Which German city has the best police force?

Munich and Frankfurt have the most effective police forces of the major German cities, figures released on Wednesday show. But crime in the Bavarian capital rose last year.

Which German city has the best police force?
Photo: DPA

Munich not only has the lowest crime rate per 100,000 inhabitants of any German city, but also the highest percentage of crimes solved, with a clearance rate of 62.5 percent, national crime figures for 2013 show.

Last year, crime in the Bavarian capital increased by four percent on 2012 to 102,667 recorded incidents, but the percent of crimes solved rate also rose by two percent, making Munich’s police the most effective of the city forces. 

In Berlin crime was up 1.6 percent to more than 500,000 recorded incidents in 2013. The city ranked poorly with Cologne and Hamburg for the percentage of crimes solved.

Düsseldorf and Frankfurt am Main are the only two cities featured in our table where crime fell.

Safer on the streets than online?

Numbers of violent crimes like muggings and sexual assaults took a healthy downturn in 2013, but credit card and data theft and fraud grew.

While your chances of being coercively relieved of your valuables fell, last year saw a five percent increase in theft of non-cash means of payment. The good news in personal finance security, though, is that actual bank account and payment transfer fraud dropped by more than a fifth compared to 2012.

Computer-related crimes like sabotage or illegal acquisition and circulation of data jumped as much as 17 percent. This was largely because computer users were "too careless with their data and information," Interior Minister Thomas de Maizière told Bild newspaper.

But amid growing worldwide concern about unauthorized surveillance and data interception, authorities said such instances in Germany were down five percent last year.

The publication of the figures coincided with the announcement by Germany's top prosecutor of a criminal investigation into alleged snooping by the US National Security Agency (NSA) on Chancellor Angela Merkel's mobile phone. 

Since the figures were released, attention has mainly focused on the increase in home burglaries, with a 15-year high of almost 150,000 break-ins of which police solved only 15.5 percent.

Politicians partly blamed the spike on sprees by foreign crime rings operating from outside Germany.

"We are dealing with gangs operating internationally which we have to fight at the national level," de Maizière said, pledging to introduce pilot countermeasures in border regions.

Planned tougher controls and the ensuing debate may also reflect one of the sharpest rises in the 2013 figures – a leap of almost a quarter in numbers of criminal violations of residency and asylum procedures and EU regulations on freedom of movement, including almost 30 percent more cases of illegal entry into the country.
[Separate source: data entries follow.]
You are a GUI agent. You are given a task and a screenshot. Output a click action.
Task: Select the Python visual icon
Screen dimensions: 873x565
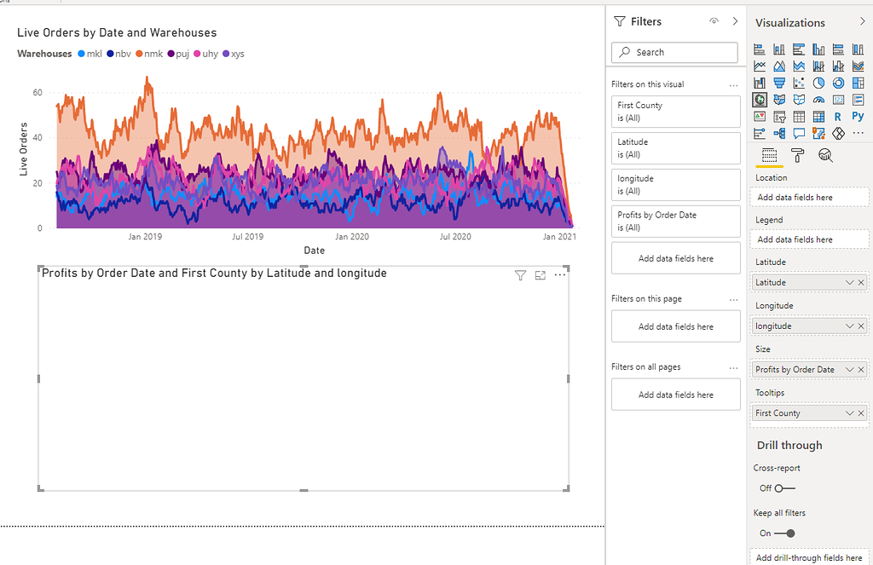pyautogui.click(x=858, y=117)
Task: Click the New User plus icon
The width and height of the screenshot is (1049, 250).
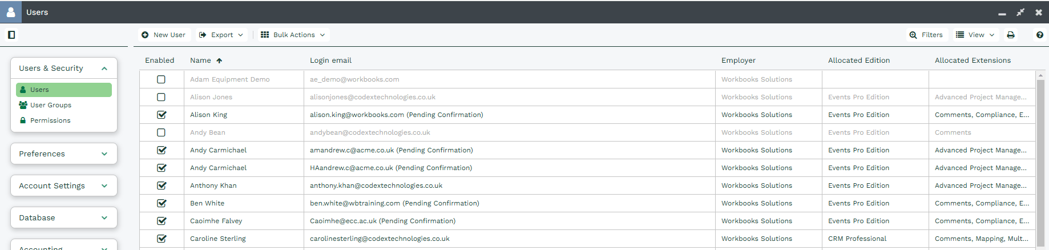Action: pos(145,35)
If criminals are becoming more "international" as claimed, they are now also older on average. The number of crimes committed by children under the age 14 fell by eight percent last year, with a five per cent drop in the 14-18 year age bracket.

Crimes involving narcotics rose seven percent, while gun crimes dropped almost four percent.   

What are your experiences of the police in Germany? Leave your comments below.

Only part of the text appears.